● **Input**

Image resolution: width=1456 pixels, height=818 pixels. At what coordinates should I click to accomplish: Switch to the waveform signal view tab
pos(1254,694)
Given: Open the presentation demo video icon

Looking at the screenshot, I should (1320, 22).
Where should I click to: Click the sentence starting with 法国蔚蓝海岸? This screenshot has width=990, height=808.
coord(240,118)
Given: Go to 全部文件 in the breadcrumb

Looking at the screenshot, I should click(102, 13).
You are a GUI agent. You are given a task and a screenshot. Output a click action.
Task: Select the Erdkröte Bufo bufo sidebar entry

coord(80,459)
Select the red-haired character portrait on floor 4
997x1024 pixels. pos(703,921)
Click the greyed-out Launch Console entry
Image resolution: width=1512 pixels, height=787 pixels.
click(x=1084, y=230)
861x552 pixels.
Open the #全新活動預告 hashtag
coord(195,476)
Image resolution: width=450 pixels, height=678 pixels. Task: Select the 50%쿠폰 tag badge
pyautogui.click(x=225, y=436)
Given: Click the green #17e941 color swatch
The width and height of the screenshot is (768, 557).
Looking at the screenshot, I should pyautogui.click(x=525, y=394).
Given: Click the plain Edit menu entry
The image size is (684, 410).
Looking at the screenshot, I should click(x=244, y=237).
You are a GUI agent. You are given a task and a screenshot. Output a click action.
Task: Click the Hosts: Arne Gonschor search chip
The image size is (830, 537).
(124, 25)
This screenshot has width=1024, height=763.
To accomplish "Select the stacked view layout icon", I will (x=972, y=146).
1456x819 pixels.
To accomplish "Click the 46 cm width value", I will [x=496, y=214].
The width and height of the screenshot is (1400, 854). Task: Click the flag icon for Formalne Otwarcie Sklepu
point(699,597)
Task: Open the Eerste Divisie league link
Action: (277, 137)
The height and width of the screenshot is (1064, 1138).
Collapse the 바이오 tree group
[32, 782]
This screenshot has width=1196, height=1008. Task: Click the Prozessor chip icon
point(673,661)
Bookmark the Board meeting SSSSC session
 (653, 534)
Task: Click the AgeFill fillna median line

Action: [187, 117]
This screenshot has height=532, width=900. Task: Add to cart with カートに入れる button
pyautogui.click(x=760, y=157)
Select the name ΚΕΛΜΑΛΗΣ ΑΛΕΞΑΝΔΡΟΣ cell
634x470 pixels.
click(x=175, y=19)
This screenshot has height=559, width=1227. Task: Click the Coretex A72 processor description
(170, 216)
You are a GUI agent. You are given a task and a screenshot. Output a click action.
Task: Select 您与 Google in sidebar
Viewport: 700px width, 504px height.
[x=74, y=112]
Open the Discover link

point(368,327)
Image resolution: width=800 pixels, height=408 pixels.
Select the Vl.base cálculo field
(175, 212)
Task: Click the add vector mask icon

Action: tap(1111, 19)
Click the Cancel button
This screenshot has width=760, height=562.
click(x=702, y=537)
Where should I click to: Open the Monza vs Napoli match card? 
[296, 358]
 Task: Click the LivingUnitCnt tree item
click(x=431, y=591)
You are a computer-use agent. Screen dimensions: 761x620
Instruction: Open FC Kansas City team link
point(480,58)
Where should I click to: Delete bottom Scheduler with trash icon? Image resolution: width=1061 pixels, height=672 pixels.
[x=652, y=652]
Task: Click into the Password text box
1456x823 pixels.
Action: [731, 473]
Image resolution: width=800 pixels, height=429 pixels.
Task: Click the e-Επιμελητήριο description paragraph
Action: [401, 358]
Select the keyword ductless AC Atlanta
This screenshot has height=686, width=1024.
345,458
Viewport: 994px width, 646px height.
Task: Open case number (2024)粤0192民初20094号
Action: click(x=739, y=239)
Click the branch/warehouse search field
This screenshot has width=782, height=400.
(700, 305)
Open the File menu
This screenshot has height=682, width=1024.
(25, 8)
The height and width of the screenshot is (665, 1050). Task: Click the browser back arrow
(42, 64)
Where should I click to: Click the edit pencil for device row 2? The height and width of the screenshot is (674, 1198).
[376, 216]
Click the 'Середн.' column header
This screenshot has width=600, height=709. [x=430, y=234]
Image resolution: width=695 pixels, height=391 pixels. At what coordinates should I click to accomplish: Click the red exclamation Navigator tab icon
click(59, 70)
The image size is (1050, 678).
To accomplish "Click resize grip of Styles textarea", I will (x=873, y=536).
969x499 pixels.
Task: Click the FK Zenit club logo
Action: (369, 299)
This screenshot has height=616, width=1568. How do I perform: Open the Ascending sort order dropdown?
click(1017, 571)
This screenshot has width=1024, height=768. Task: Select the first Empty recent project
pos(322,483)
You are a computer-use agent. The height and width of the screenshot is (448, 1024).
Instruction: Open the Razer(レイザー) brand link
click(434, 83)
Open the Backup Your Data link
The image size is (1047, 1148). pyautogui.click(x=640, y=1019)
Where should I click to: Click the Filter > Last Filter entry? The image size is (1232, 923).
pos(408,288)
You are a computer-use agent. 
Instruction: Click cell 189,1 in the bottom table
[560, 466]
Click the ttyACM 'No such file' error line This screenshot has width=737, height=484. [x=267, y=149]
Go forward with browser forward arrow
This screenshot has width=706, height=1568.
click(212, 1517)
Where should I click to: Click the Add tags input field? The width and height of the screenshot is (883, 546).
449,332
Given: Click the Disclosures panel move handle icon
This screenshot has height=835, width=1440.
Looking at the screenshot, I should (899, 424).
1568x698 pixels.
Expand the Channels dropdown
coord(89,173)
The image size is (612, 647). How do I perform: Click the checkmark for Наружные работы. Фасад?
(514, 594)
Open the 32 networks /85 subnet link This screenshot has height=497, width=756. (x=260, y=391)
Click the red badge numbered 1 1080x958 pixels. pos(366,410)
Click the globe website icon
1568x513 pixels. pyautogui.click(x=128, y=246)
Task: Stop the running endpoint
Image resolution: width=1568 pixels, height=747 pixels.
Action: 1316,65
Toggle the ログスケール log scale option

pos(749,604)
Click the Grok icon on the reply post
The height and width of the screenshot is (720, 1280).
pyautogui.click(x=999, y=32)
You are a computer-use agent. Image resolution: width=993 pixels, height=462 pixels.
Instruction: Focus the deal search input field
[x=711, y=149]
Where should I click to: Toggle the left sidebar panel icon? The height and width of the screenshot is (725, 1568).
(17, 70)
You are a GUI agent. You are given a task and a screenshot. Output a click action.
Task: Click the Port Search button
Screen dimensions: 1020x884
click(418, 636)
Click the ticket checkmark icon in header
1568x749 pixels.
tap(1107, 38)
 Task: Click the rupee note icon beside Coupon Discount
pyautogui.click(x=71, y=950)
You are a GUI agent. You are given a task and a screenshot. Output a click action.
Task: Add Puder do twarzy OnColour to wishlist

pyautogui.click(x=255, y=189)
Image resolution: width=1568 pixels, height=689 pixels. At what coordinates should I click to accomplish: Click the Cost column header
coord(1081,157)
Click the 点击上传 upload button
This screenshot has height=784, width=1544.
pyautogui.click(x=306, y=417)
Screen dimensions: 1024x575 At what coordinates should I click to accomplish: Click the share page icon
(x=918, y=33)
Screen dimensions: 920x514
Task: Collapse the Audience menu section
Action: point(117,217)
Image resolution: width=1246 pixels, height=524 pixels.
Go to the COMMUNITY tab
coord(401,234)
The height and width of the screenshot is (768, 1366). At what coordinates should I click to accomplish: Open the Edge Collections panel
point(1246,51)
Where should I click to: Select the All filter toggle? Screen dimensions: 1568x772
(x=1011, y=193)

● **Aim of the exercise**
From the line with "Go to the COMMUNITY tab" to the final line of the data above, please reproduce every line exactly and add nothing.

● **Answer space**
Go to the COMMUNITY tab
coord(401,234)
The height and width of the screenshot is (768, 1366). At what coordinates should I click to accomplish: Open the Edge Collections panel
point(1246,51)
Where should I click to: Select the All filter toggle? Screen dimensions: 1568x772
(x=1011, y=193)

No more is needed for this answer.